- Work to complete:
Reproduce verbatim the part of the records that opens with the line containing "You are a computer-use agent. This" and closes with the line containing "pos(430,46)", including both of those lines.

- Record set:
○ ○ ○ ○ ○
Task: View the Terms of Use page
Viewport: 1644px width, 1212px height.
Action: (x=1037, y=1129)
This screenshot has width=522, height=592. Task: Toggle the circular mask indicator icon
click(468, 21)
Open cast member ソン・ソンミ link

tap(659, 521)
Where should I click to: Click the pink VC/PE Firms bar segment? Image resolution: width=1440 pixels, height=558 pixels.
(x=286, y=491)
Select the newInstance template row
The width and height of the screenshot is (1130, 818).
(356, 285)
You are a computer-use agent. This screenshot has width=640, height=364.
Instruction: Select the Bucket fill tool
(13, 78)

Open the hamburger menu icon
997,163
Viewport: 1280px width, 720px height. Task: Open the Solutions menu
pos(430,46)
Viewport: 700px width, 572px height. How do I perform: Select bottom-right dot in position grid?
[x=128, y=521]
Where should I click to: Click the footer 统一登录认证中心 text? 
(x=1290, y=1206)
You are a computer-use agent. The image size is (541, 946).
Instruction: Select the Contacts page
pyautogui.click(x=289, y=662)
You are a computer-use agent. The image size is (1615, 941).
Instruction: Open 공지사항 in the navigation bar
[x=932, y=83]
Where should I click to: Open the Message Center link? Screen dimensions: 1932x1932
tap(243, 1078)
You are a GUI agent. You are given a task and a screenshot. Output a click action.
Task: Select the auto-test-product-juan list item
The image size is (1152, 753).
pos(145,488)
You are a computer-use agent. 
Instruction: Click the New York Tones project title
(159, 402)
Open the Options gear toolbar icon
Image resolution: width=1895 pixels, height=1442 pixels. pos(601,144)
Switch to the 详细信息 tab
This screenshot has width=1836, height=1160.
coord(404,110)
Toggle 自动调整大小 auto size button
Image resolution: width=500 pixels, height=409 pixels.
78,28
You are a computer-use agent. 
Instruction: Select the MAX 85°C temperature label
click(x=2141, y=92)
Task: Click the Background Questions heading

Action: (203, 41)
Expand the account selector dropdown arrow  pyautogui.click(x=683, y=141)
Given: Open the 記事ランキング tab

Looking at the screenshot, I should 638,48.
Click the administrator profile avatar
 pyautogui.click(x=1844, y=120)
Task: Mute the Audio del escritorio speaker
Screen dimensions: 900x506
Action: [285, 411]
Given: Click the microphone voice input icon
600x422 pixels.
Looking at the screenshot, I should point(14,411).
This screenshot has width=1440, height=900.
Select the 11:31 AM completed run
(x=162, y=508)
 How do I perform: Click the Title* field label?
○ ○ ○ ○ ○
- Exercise answer:
You are a computer-use agent. This screenshot has width=640, height=364.
Instruction: Select the Bucket fill tool
(13, 78)

Open the hamburger menu icon
997,163
Viewport: 1280px width, 720px height. Task: Open the Solutions menu
pos(430,46)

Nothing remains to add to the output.